## The exercise
Repeat the listing verbatim from its first line through the line containing "Location We Serve (555, 45)", with both ends included.

Lines of data
........
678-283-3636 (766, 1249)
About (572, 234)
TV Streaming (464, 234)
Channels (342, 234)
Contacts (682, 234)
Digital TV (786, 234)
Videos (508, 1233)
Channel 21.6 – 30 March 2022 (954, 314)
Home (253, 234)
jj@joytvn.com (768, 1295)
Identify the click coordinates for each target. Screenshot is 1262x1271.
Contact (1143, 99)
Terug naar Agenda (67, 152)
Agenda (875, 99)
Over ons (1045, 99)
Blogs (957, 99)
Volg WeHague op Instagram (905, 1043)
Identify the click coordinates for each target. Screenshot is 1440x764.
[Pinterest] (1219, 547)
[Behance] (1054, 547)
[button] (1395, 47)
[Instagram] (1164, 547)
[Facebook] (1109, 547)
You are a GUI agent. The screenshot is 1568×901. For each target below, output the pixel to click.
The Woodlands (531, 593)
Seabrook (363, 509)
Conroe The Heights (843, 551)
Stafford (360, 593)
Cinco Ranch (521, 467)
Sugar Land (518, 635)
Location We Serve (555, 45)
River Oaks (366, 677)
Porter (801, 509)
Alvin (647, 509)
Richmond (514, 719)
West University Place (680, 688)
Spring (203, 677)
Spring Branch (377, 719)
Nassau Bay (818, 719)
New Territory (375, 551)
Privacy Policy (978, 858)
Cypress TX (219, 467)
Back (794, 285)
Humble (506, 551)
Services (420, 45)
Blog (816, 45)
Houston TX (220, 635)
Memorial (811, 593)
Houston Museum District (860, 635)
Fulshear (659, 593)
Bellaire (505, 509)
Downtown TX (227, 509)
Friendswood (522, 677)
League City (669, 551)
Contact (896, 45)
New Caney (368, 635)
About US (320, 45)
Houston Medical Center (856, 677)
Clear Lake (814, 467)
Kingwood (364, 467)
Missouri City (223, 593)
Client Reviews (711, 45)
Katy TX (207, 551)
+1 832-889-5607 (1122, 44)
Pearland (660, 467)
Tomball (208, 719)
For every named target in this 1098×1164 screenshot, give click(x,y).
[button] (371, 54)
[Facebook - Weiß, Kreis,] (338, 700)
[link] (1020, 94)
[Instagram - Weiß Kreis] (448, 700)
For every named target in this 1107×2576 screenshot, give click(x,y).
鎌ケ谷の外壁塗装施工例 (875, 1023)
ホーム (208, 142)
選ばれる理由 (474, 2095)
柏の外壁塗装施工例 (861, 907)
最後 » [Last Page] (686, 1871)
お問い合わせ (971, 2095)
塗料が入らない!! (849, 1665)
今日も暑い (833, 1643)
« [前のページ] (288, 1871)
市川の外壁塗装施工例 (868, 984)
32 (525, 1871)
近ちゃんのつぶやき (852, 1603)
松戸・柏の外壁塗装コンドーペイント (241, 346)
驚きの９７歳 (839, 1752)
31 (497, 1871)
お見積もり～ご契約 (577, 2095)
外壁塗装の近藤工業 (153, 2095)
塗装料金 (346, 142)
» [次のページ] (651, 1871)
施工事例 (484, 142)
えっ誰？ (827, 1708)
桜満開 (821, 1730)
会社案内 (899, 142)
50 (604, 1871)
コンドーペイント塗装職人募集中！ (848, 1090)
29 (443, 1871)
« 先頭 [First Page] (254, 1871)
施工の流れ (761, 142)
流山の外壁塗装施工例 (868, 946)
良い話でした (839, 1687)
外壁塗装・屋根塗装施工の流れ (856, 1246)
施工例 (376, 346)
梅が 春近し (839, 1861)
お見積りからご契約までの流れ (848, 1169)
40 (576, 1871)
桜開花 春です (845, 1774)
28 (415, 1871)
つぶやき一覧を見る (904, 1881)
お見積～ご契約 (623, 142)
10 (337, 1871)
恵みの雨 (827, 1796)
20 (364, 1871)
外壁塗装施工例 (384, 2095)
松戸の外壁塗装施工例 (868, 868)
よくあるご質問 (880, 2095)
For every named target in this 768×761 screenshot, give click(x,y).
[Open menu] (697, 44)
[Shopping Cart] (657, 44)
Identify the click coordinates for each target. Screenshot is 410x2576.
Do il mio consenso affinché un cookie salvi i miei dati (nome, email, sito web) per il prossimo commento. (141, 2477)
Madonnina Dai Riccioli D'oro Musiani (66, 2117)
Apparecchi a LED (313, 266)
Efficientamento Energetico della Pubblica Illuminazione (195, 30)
........
## Answer to this exercise
678-283-3636 (766, 1249)
About (572, 234)
TV Streaming (464, 234)
Channels (342, 234)
Contacts (682, 234)
Digital TV (786, 234)
Videos (508, 1233)
Channel 21.6 – 30 March 2022 (954, 314)
Home (253, 234)
jj@joytvn.com (768, 1295)
Identify the click coordinates for each target. Screenshot is 1262x1271.
Contact (1143, 99)
Terug naar Agenda (67, 152)
Agenda (875, 99)
Over ons (1045, 99)
Blogs (957, 99)
Volg WeHague op Instagram (905, 1043)
Identify the click coordinates for each target. Screenshot is 1440x764.
[Pinterest] (1219, 547)
[Behance] (1054, 547)
[button] (1395, 47)
[Instagram] (1164, 547)
[Facebook] (1109, 547)
You are a GUI agent. The screenshot is 1568×901. For each target below, output the pixel to click.
The Woodlands (531, 593)
Seabrook (363, 509)
Conroe The Heights (843, 551)
Stafford (360, 593)
Cinco Ranch (521, 467)
Sugar Land (518, 635)
Location We Serve (555, 45)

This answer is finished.